You can upload two types of files to use as corpora in Globalese: XML-based files and delimited files (CSV/TSV).

The maximum number of uploads allowed in one go is 20, and no file can be larger than 600 MB.

Accepted file formats

XML-based files

The source and target languages are automatically detected from the information in the files themselves.

When preparing XML-based files to be used as Corpora in Globalese, it is important to let CAT tools do the preparations, or to follow the TMX 1.4b specifications otherwise. There is no need to remove formatting or placeholder tags from standard TMX files.

The following XML-based file formats are accepted:

  • .mqxliff

  • .mxliff

  • .sdlxliff

  • .tbx

  • .tmx

  • .txlf

  • .xliff / .xlf

  • .xlz

Delimited text files

Delimited files must be bilingual text files where the source and target segments are on the same line, separated by a tab character (.bi, .tsv), a semicolon (.csv) or a comma (.csv).

Since there is no way to automatically detect the languages, you must specify them before uploading the files. The source language is the language of the first column of the uploaded files, and the target language is the language of the second column.
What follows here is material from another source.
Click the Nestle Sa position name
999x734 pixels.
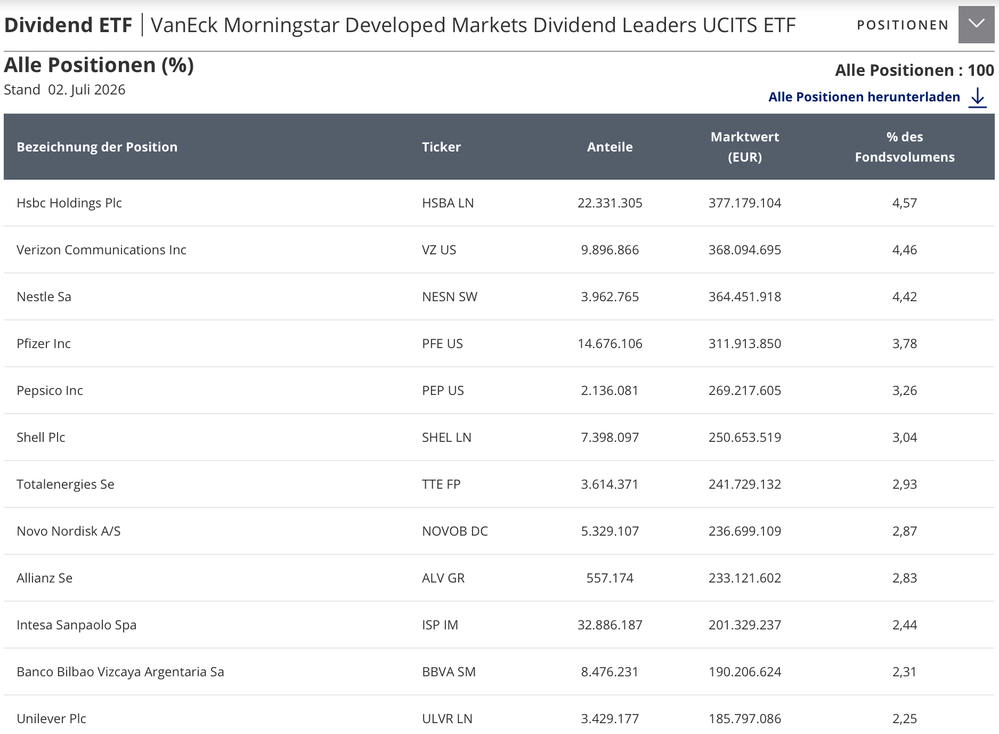pyautogui.click(x=44, y=296)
The following delimited file formats are accepted:

  • .bi

  • .csv (using comma or semicolon as delimiter)

  • .tsv

Uploading new corpora

  1. Go to Corpora.

  2. Click the Upload button.

  3. Select at least one group to assign the uploaded file(s) to.
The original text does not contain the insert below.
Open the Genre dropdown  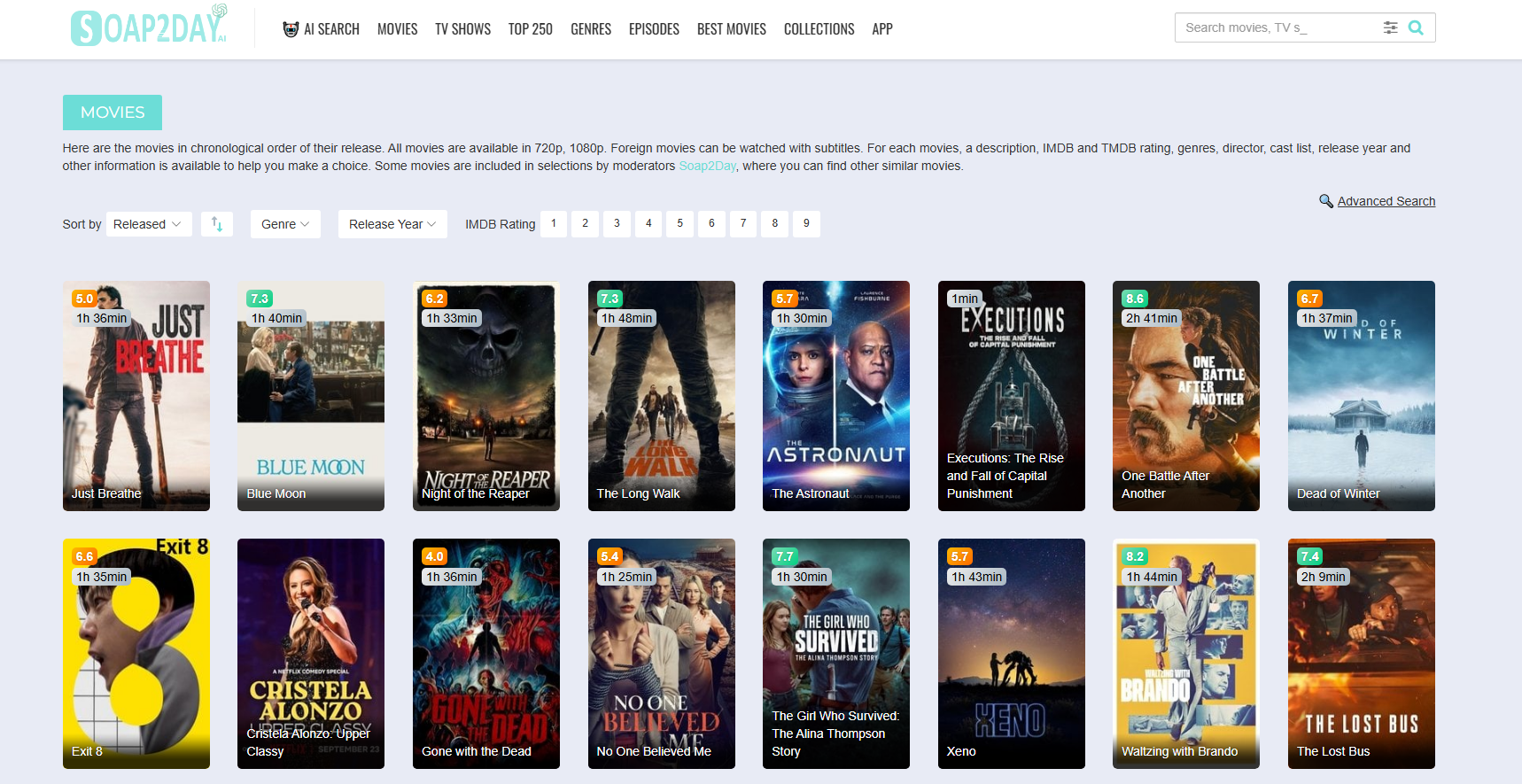[x=285, y=224]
  4. Optionally specify any metadata.

  5. Corpora in CSV, TBX, and TSV formats can be marked as keywords by activating the "Keyword list" checkbox.

  6. Select at least one file to upload. You can also drag and drop files into the dropzone.

  7. If one or more or the selected files has a delimited file format (i.e. not XML-based), you also need to specify the source and target language.

  8. Click the Upload button.

Uploading a new version of an existing corpus

If you want to update the contents of a corpus in Globalese, you have two options: either re-import it if it originates from a CAT tool, or upload the changed corpus manually:

  1. Go to the corpus you want to update.

  2. Click the Update button.

  3. The languages and file format will be pre-selected.

  4. Browse to, or drop the new file in the modal window.

  5. Click the Upload button.

Each time you update an existing corpus, the version number of the corpus will automatically be incremented. You can see the version history of a corpus on the appropriately named Versions tab.

Updating an existing corpus does not affect the engines that were previously trained on the corpus. You will need to retrain the engines for the additions, deletions and changes to take effect.